Hilary Leila Krieger
The Jerusalem Post
March 17, 2011 - 12:00am

US Senators sent a letter to the EU Thursday urging that Hamas not be taken off its terror list following The Jerusalem Post’s report that the PA was lobbying for such a change.

“We urge you to encourage the Palestinian Authority to put more pressure on Hamas to renounce violence, recognize the Jewish State of Israel and accept all prior agreements, rather than pursuing diplomatic schemes that undermine the peace process,” stated the letter.

It was co-authored by Mark Kirk (R-Illinois) and Bill Nelson (D-Florida), and signed by 14 other colleagues from both sides of the aisle.

The letter to EU foreign policy chief Catherine Ashton noted “concern” over reports that the PA was pushing for the removal of Hamas from the EU terror list to facilitate the formation of a national unity government between the Islamic party and the secular Fatah.

The story was reported in the Post last week, as the two Palestinian groups try to respond to public demands sparked by the protests rocking the Arab world that they stop their infighting and unite.

The senators’ letter notes Hamas culpability in the death of at least 26 American citizens, and Hamas’s refusal to abide by demands to recognize Israel’s right to exist, renounce violence and respect previous agreements laid out by the Quartet, of which the EU is a member.

Also this week on Capitol Hill, a group of members of Congress is trying to strip the president of his power to waive a law requiring him to move the embassy to Jerusalem.

The legislation has the backing of 10 Republicans, including sponsor Dan Burton (RIndiana), chairman of the House’s Europe Subcommittee, Ileana Ros-Lehtinen (R-Florida), chairwoman of the House Foreign Affairs Committee, Steve Chabot (R-Ohio), chairman of the House Middle East Subcommittee and two Democrats.

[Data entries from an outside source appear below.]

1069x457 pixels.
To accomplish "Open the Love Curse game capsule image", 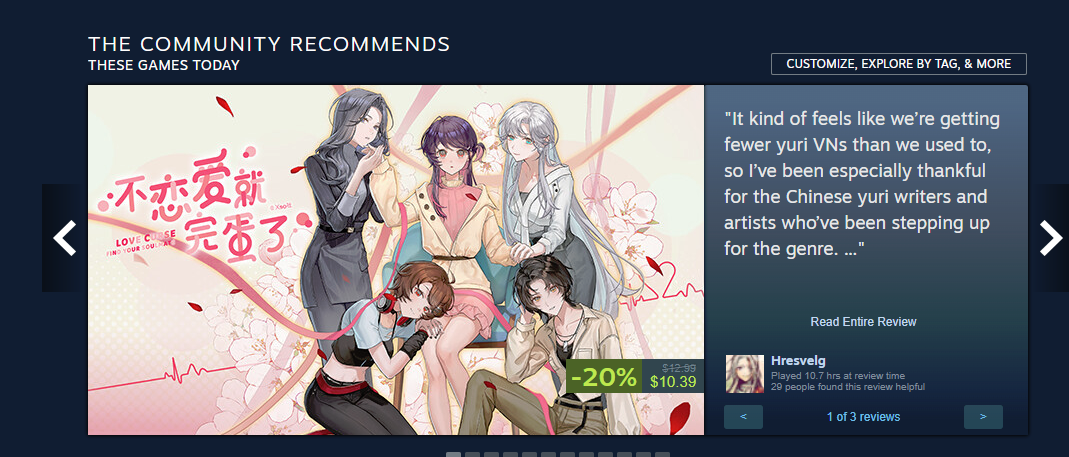I will [395, 260].
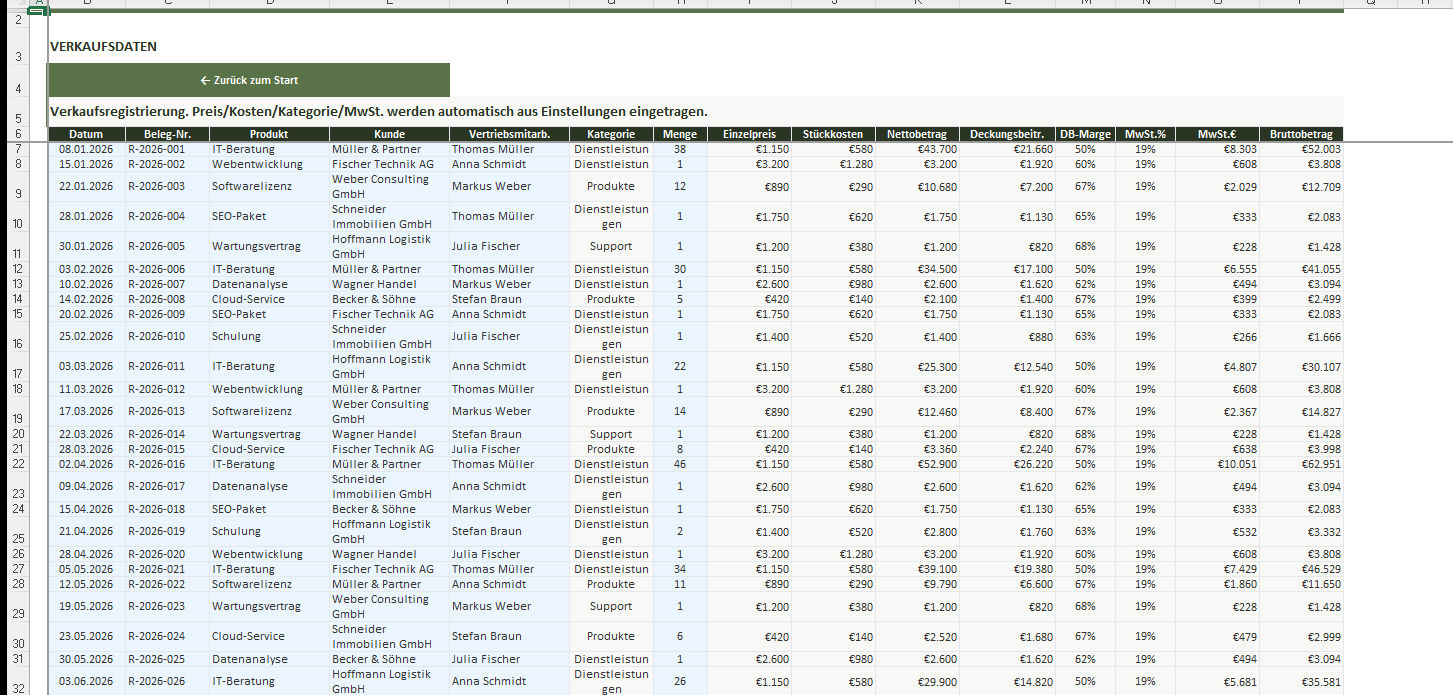Click the "Deckungsbeitr." header cell
This screenshot has height=695, width=1453.
pyautogui.click(x=1006, y=134)
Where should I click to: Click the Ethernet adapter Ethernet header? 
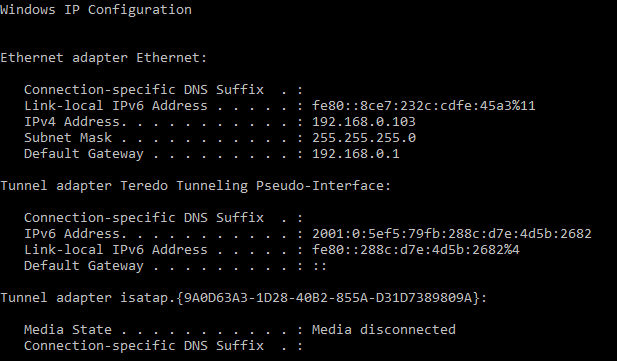click(103, 58)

The prominent roles played by the bill’s Republican supporters all but guarantee its passage in the Foreign Affairs Committee, and referral to the full House.

President Obama, like his predecessors Bush and Clinton, has consistently invoked the national security waiver in the 1995 law that first required such a move. A law removing such a waiver likely would be ignored by the White House as unconstitutionally challenging the president’s executive prerogative in setting foreign policy.